**To do**: Among these records, which lines include "Given"? Copy them out.
*** Data listing Section Begins ***
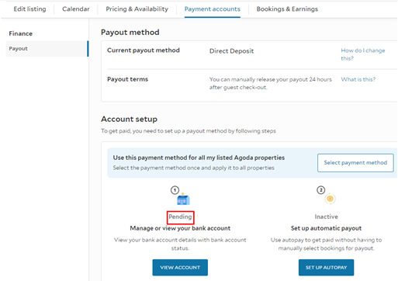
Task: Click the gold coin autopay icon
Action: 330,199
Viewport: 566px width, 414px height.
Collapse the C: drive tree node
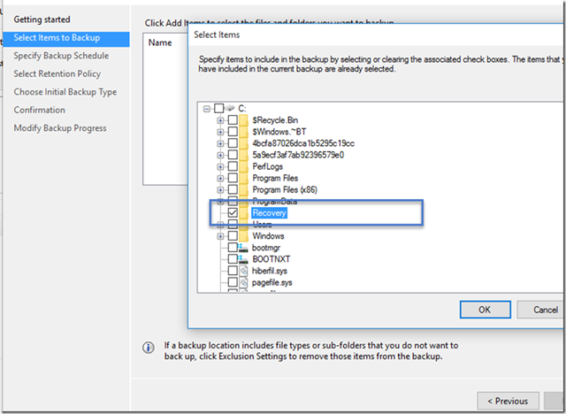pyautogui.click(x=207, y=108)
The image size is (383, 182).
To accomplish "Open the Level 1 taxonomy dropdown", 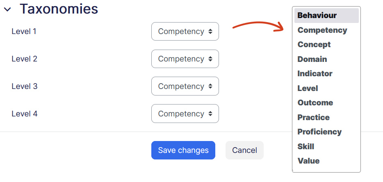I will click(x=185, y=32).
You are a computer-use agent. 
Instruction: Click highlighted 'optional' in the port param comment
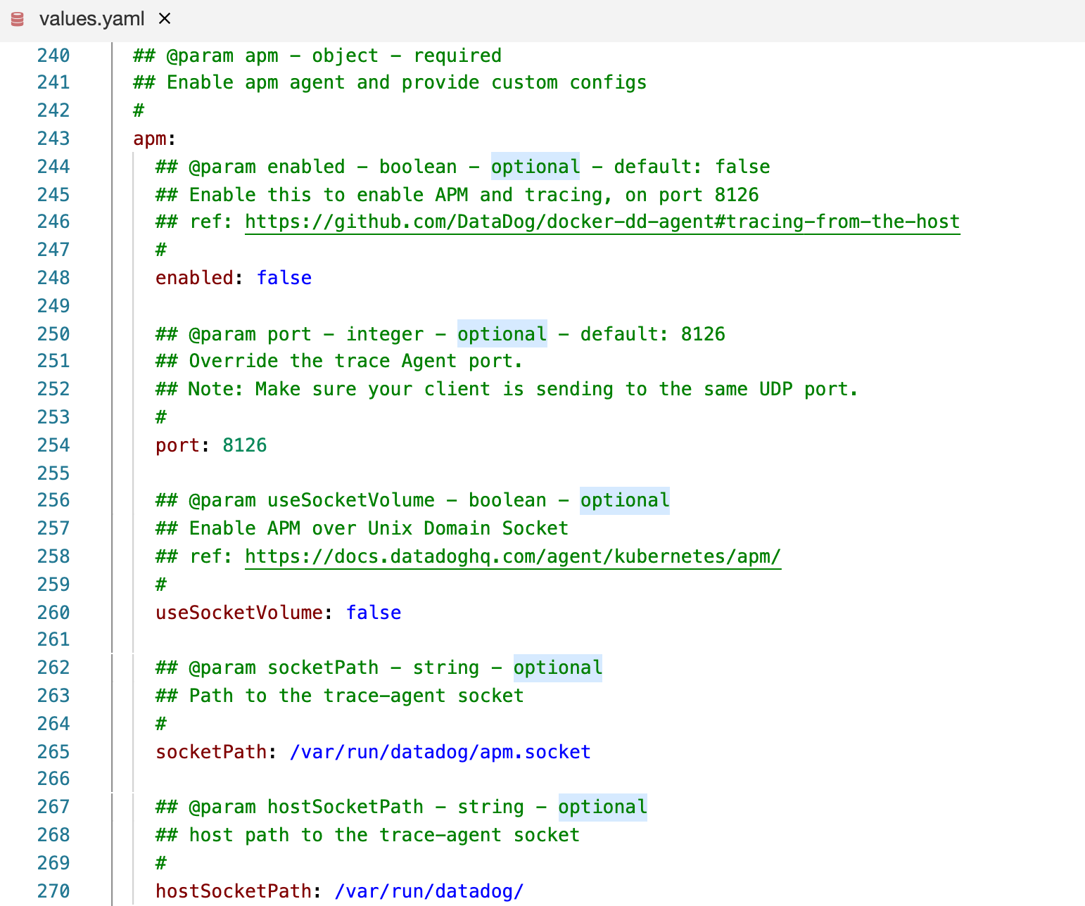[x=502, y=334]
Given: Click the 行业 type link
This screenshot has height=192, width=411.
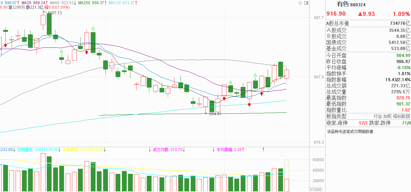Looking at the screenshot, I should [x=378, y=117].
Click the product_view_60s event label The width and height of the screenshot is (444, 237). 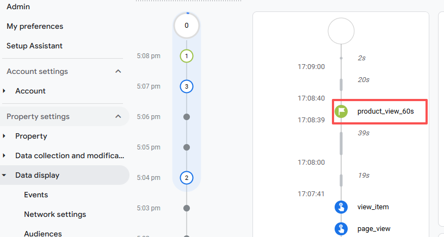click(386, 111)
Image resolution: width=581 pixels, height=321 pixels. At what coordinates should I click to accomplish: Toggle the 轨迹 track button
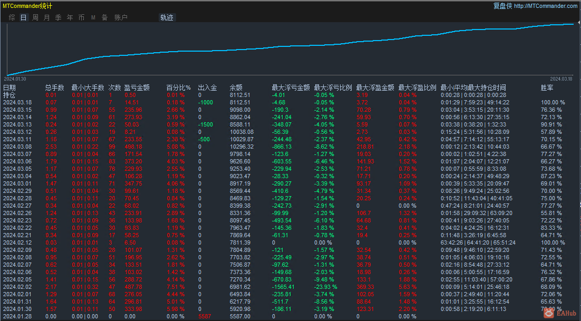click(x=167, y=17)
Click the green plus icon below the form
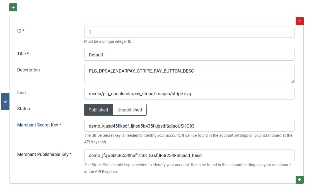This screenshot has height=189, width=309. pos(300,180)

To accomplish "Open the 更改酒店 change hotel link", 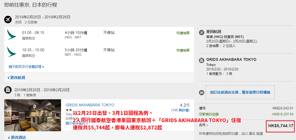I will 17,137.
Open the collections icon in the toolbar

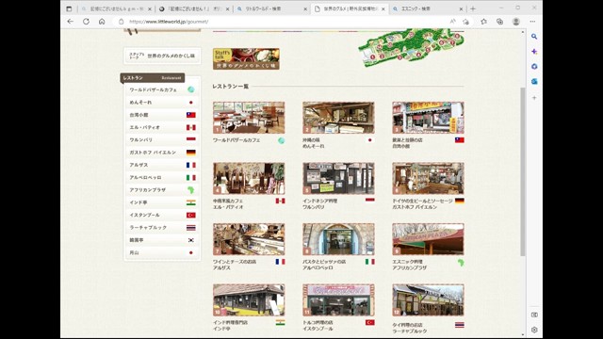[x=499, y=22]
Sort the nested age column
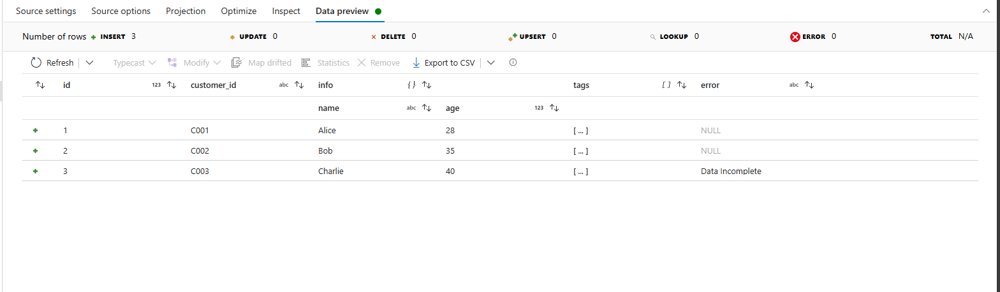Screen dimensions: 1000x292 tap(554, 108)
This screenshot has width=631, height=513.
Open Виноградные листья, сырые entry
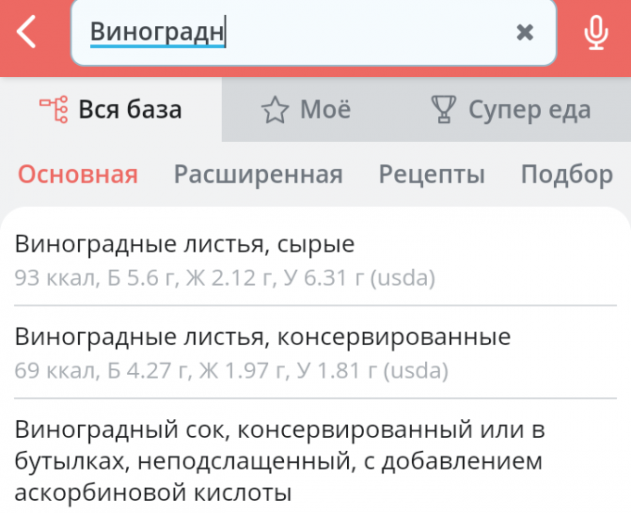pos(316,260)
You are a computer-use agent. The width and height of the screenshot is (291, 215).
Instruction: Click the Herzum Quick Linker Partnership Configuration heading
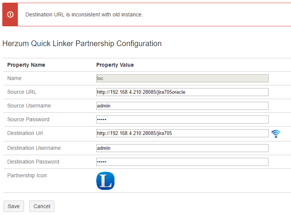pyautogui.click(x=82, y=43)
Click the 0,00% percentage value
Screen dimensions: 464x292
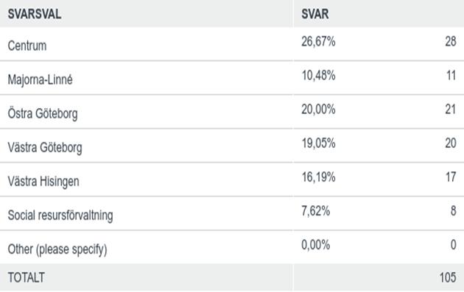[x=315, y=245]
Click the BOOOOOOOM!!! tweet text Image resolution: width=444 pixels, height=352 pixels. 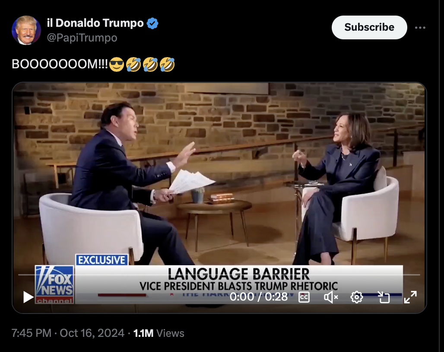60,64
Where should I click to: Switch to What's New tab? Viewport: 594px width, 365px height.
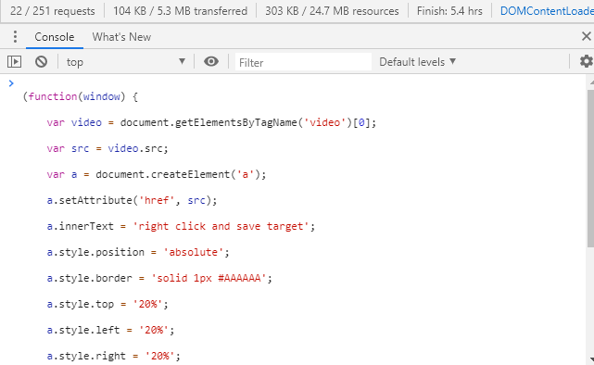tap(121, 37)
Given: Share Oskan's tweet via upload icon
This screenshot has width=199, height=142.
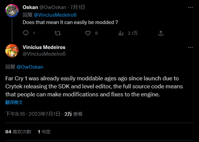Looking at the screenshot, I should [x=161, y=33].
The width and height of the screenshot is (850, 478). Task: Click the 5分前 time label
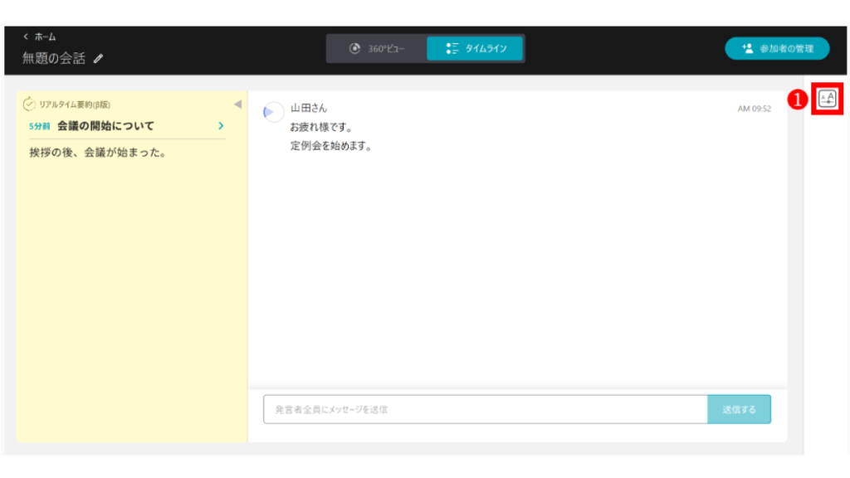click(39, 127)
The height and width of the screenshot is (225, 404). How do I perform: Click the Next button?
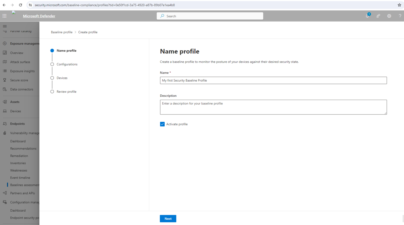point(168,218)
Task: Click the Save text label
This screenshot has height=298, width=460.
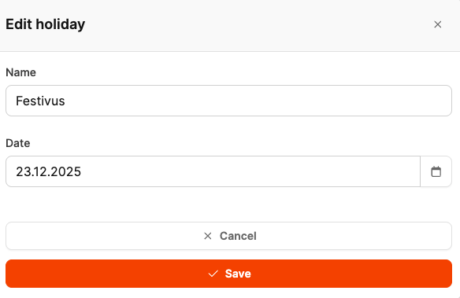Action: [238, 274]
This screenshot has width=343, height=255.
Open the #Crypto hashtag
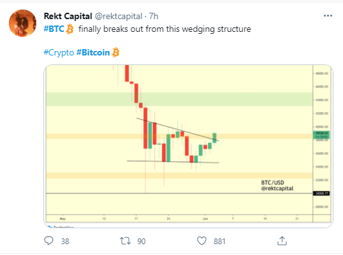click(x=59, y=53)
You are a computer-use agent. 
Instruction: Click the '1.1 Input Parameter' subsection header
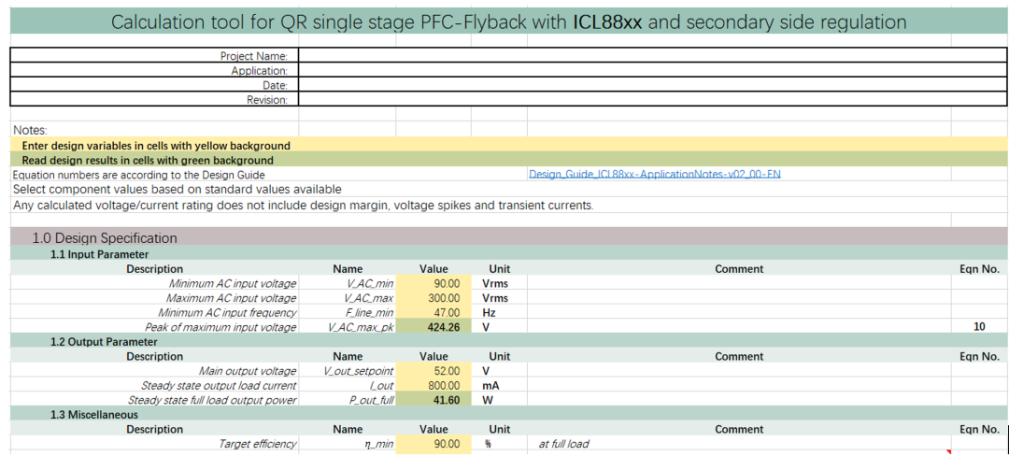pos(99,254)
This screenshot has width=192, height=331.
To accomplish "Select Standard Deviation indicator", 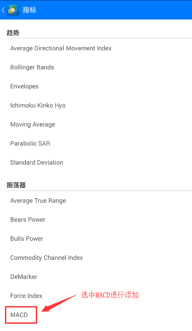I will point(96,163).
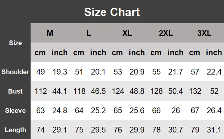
*** Data listing Section Ends ***
**Output**:
Given: Click the 行业 type link
Given: Share Oskan's tweet via upload icon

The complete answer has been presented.